Had you thought anything about the Order at the time? – I knew it was in then.
You were doing a very kind act, I admit. – I admit I was in a hurry at the time.
Mr Lymn, in addressing the Bench said the use of the car was for the 700 soldiers and sailors in that locality. It might be in entertainment or not, but a considerable sum of money was raised, to the great credit of the organisers. The effort was made because the local people were asked to raise the funds, instead of from a central fund at Derby. He claimed this function was a public one, and a public meeting. He contended that the notices opened the event to the public. The only charge was for the tea. He he asked the Bench to say Mrs Marsden Smedley was performing a public duty. She had no other means of coming to the event. She could have motored to the railway station and gone to Matlock from the nearest railway station. The train nearest to the time was the 1.52 at Matlock Bath. It was not a joyride. He wanted the Bench not to penalised the defendants. Under the extra ordinary circumstances he was justified in asking for the case to be dismissed. Supt Clarke said it was not a public meeting. The onus of proof was on the user.
After retiring, the magistrates announced they had come to the conclusion that although they were in full sympathy with the defendant's, the law had been broken to some extent. It was for a very good cause, and taking everything into consideration and knowing the defendants would not willingly break the law, each defendant will be fined 10s.

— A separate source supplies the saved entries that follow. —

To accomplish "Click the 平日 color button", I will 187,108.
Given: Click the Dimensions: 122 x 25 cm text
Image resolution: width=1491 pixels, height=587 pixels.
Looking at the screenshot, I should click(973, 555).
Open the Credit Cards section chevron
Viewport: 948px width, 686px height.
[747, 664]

High Peak News 15 December 1917
The appeal on behalf of Mrs Marsden-Smedley of Lea Green, against the fine of 10s imposed by the local magistrates for using petrol to the motor in which she travelled to open the American Tea at the Town Hall, will be in the ordinary course come on the January Derbyshire Quarter Sessions. The point at issue is an important one. Petrol supply coupons are only issued subject to the provisions of Clause 3 of the New Petrol Restriction Order, and that clasue says the use is only for a public duty. The issue there is: "Did Mrs Marsden-Smedley perform a public duty in attending the American Tea to perform the opening ceremony?"